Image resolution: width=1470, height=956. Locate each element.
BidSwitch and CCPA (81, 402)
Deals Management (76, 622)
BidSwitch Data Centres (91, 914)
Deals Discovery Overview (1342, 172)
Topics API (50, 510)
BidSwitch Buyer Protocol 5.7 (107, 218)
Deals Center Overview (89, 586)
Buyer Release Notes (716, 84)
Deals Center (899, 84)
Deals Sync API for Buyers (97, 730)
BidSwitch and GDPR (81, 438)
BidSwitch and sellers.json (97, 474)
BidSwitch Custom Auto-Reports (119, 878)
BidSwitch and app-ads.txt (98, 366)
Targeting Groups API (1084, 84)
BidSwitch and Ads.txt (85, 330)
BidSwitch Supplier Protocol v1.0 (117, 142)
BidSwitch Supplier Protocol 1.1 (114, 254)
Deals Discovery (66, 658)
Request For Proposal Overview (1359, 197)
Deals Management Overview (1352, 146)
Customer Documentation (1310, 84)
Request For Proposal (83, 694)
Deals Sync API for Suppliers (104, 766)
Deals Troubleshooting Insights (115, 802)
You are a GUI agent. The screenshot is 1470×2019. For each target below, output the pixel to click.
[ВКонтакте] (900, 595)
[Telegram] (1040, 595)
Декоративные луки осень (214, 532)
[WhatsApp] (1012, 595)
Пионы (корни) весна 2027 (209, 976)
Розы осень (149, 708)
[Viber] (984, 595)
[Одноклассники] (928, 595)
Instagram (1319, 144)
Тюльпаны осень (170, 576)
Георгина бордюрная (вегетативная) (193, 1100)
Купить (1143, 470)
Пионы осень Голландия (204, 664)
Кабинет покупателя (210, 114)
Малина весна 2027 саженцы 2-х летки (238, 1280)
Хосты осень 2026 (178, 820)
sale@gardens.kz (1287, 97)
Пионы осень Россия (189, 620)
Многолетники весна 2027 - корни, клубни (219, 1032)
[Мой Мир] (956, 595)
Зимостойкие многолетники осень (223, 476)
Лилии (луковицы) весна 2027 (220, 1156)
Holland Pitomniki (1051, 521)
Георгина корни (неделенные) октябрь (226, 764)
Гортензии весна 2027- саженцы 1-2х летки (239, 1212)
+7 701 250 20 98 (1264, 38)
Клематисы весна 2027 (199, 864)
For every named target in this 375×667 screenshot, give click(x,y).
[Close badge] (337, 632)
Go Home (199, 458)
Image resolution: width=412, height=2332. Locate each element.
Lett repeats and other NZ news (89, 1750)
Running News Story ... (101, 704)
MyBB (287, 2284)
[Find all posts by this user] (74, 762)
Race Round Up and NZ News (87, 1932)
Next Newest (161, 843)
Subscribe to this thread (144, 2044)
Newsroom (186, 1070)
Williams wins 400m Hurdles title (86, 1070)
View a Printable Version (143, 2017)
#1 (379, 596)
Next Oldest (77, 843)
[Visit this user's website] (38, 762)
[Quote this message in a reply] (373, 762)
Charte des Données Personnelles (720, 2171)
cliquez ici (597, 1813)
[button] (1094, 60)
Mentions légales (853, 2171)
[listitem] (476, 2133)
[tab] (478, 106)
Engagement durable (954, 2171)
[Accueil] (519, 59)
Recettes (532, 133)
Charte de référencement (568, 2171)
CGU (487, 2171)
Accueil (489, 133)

* * *

Type out the material above once more, exactly.

Image resolution: width=1470, height=956. Locate each element.
BidSwitch and CCPA (81, 402)
Deals Management (76, 622)
BidSwitch Data Centres (91, 914)
Deals Discovery Overview (1342, 172)
Topics API (50, 510)
BidSwitch Buyer Protocol 5.7 (107, 218)
Deals Center Overview (89, 586)
Buyer Release Notes (716, 84)
Deals Center (899, 84)
Deals Sync API for Buyers (97, 730)
BidSwitch and GDPR (81, 438)
BidSwitch and sellers.json (97, 474)
BidSwitch Custom Auto-Reports (119, 878)
BidSwitch and app-ads.txt (98, 366)
Targeting Groups API (1084, 84)
BidSwitch and Ads.txt (85, 330)
BidSwitch Supplier Protocol v1.0 (117, 142)
BidSwitch Supplier Protocol 1.1 (114, 254)
Deals Discovery (66, 658)
Request For Proposal Overview (1359, 197)
Deals Management Overview (1352, 146)
Customer Documentation (1310, 84)
Request For Proposal (83, 694)
Deals Sync API for Suppliers (104, 766)
Deals Troubleshooting Insights (115, 802)
You are a GUI agent. The screenshot is 1470×2019. For each target below, output the pixel to click.
[ВКонтакте] (900, 595)
[Telegram] (1040, 595)
Декоративные луки осень (214, 532)
[WhatsApp] (1012, 595)
Пионы (корни) весна 2027 (209, 976)
Розы осень (149, 708)
[Viber] (984, 595)
[Одноклассники] (928, 595)
Instagram (1319, 144)
Тюльпаны осень (170, 576)
Георгина бордюрная (вегетативная) (193, 1100)
Купить (1143, 470)
Пионы осень Голландия (204, 664)
Кабинет покупателя (210, 114)
Малина весна 2027 саженцы 2-х летки (238, 1280)
Хосты осень 2026 (178, 820)
sale@gardens.kz (1287, 97)
Пионы осень Россия (189, 620)
Многолетники весна 2027 - корни, клубни (219, 1032)
[Мой Мир] (956, 595)
Зимостойкие многолетники осень (223, 476)
Лилии (луковицы) весна 2027 (220, 1156)
Holland Pitomniki (1051, 521)
Георгина корни (неделенные) октябрь (226, 764)
Гортензии весна 2027- саженцы 1-2х летки (239, 1212)
+7 701 250 20 98 (1264, 38)
Клематисы весна 2027 (199, 864)
For every named target in this 375×667 screenshot, give click(x,y).
[Close badge] (337, 632)
Go Home (199, 458)
Image resolution: width=412, height=2332. Locate each element.
Lett repeats and other NZ news (89, 1750)
Running News Story ... (101, 704)
MyBB (287, 2284)
[Find all posts by this user] (74, 762)
Race Round Up and NZ News (87, 1932)
Next Newest (161, 843)
Subscribe to this thread (144, 2044)
Newsroom (186, 1070)
Williams wins 400m Hurdles title (86, 1070)
View a Printable Version (143, 2017)
#1 (379, 596)
Next Oldest (77, 843)
[Visit this user's website] (38, 762)
[Quote this message in a reply] (373, 762)
Charte des Données Personnelles (720, 2171)
cliquez ici (597, 1813)
[button] (1094, 60)
Mentions légales (853, 2171)
[listitem] (476, 2133)
[tab] (478, 106)
Engagement durable (954, 2171)
[Accueil] (519, 59)
Recettes (532, 133)
Charte de référencement (568, 2171)
CGU (487, 2171)
Accueil (489, 133)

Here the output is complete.